╔══

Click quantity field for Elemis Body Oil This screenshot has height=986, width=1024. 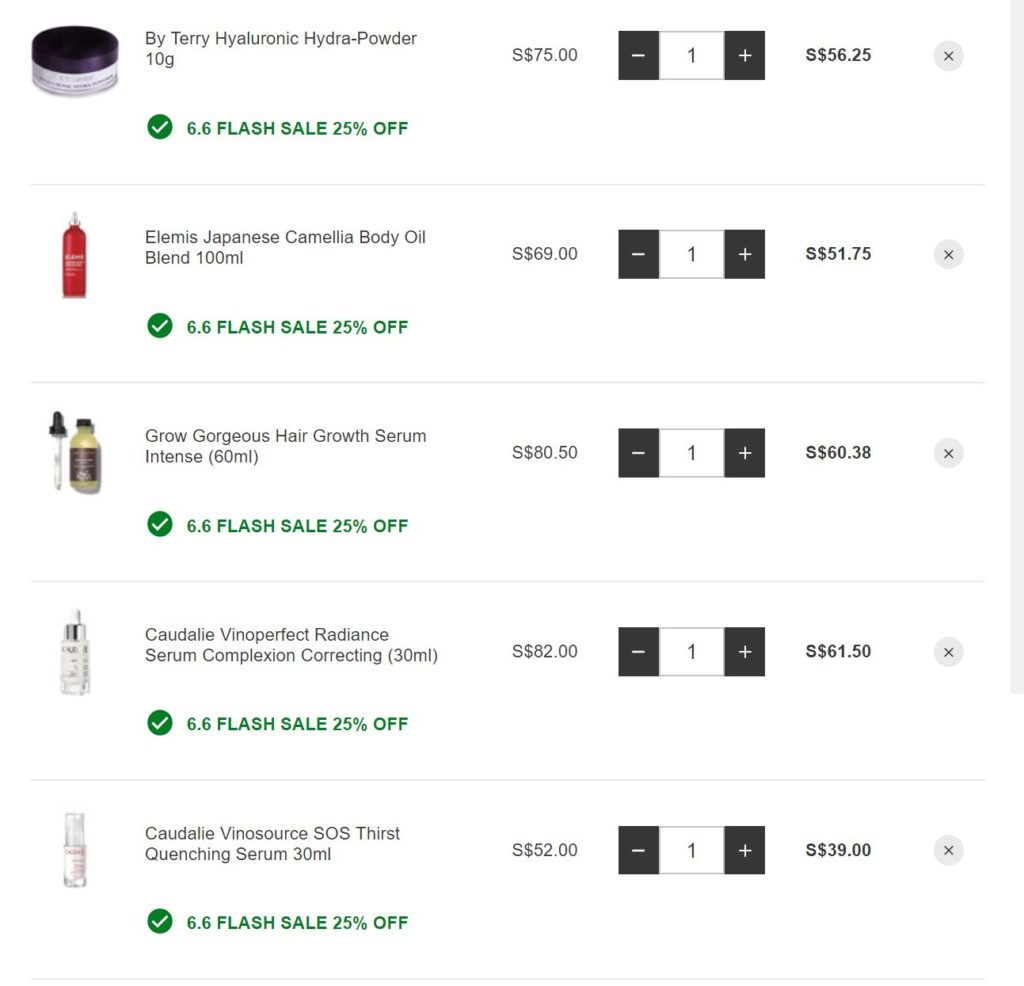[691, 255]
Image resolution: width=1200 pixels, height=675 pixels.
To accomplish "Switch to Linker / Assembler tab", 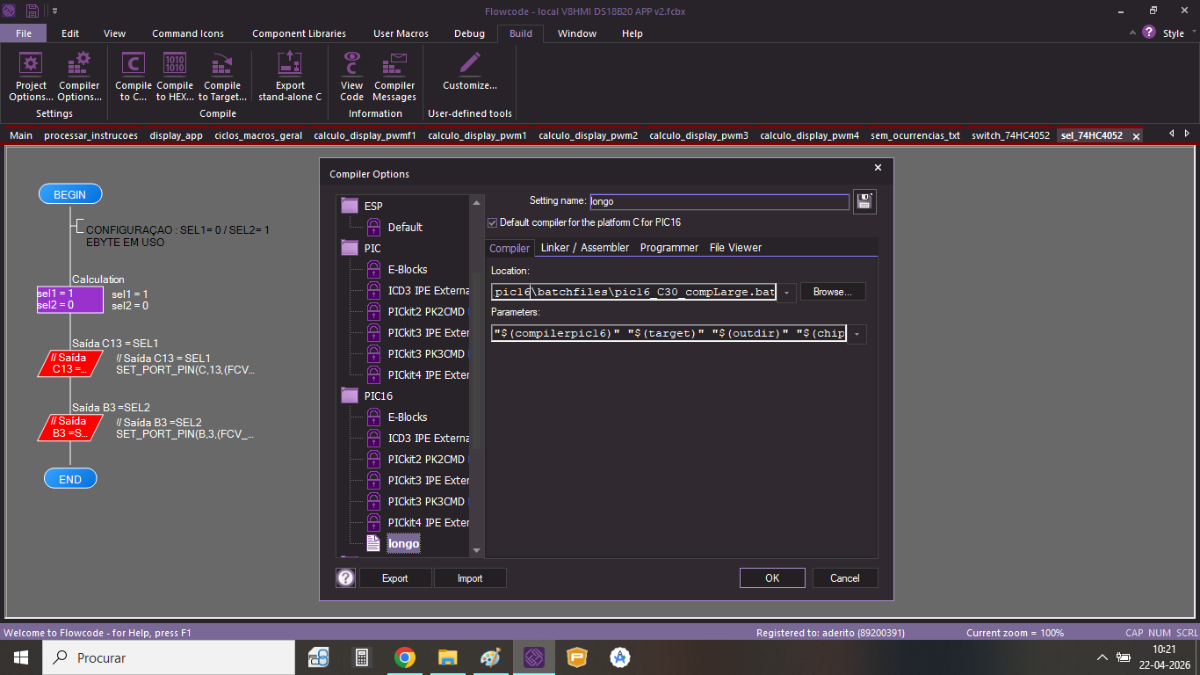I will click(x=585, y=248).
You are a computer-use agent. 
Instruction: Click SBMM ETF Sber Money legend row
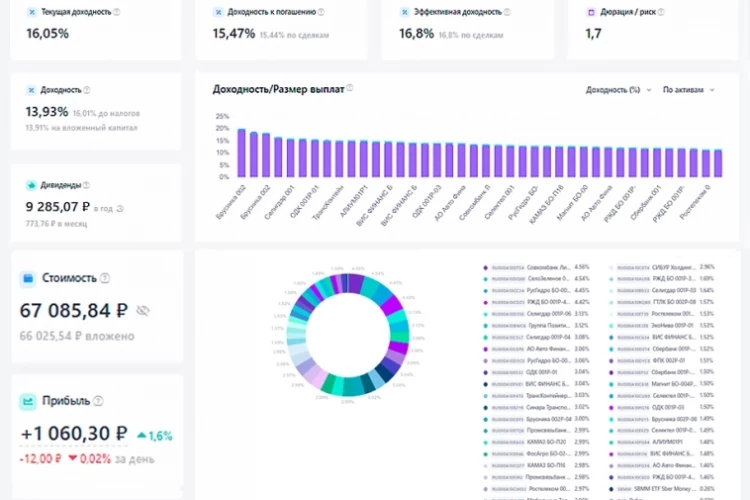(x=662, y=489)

╚══

*Directions*:
Output the line that contains "Instruction: Click SBMM" and every subsequent line through the end of the entries, exactly as given, without pictures.

*Solution to this problem*:
Instruction: Click SBMM ETF Sber Money legend row
(x=662, y=489)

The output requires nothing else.